Step 7: Post-Network Thresholding
  • rank-condition-threshold.R: a KINC.R script that organizes the edges from a conditional network, ranks them by p-value, similarity score, and R:sup:2 values (for quantitative data) and keeps the top n edges. This is useful for very large condition-specific networks (usually caused by time-series conditions). This script is only applicable to the GMM approach of network. Note: This functionality is in a script until it can be incoporated with the other threshold functions of KINC.
Step 8: Network Reports & Visualization
  • make-summary-plots.R: a KINC.R script that generates publication-quality images describing the relationship between the experimetn conditions, similarity score, p-values and R:sup:2. These plots are useful for understanding how condition-specific relationships differ. This script is only applicable to the GMM approach of network.

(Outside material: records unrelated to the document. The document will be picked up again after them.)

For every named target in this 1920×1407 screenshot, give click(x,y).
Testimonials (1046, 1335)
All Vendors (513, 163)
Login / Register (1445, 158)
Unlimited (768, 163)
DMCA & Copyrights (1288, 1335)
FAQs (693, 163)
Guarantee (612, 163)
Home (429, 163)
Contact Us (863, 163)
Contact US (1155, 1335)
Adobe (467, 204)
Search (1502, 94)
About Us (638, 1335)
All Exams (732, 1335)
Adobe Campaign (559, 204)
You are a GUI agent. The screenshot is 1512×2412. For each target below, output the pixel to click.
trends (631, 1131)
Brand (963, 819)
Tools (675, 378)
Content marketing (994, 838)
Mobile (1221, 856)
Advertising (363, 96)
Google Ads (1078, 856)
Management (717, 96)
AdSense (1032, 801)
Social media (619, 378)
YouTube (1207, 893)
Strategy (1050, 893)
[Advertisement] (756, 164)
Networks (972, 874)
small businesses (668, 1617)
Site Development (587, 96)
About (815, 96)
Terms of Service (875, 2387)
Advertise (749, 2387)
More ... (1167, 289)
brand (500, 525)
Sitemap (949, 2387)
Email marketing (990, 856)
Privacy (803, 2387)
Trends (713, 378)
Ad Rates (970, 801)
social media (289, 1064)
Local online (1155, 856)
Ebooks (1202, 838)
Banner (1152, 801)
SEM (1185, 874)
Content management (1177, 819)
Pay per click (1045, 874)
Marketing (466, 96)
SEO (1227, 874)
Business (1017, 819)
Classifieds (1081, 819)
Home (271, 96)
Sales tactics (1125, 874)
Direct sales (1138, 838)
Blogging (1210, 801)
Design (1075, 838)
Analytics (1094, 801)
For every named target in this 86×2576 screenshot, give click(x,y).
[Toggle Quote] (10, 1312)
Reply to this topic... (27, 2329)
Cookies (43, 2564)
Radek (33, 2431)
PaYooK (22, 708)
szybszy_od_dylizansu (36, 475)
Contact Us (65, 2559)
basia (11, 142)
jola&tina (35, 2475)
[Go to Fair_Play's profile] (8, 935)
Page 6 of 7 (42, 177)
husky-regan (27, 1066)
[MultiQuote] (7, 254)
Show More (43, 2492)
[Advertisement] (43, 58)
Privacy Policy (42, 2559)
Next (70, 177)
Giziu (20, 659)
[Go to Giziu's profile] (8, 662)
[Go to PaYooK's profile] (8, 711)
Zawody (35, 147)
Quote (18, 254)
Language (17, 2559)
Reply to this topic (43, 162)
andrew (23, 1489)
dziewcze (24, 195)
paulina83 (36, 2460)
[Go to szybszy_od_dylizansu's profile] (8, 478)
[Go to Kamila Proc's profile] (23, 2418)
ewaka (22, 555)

  • view3D-KINC-tidy.py: a Pyhon Dash application that uses Plotly to create 3D interactive viewer of the network. It allows you to explore the co-expression relationships of each edge. It requires a variety of python libraries to be installed prior to use. This script is only applicable to the GMM approach of network.
Other Useful Functions
  • export-emx: Export a gene expression matrix, or GEM, from the binary format used by KINC into a tab-delimited format compatible with other tools.
  • export-cmx: Export a correlation matrix (or similarity matrix) from the binary format that KINC uses into a text-based version.
  • import-cmx: Import a correlation matrix (or similarity matrix) that was previously exported by KINC.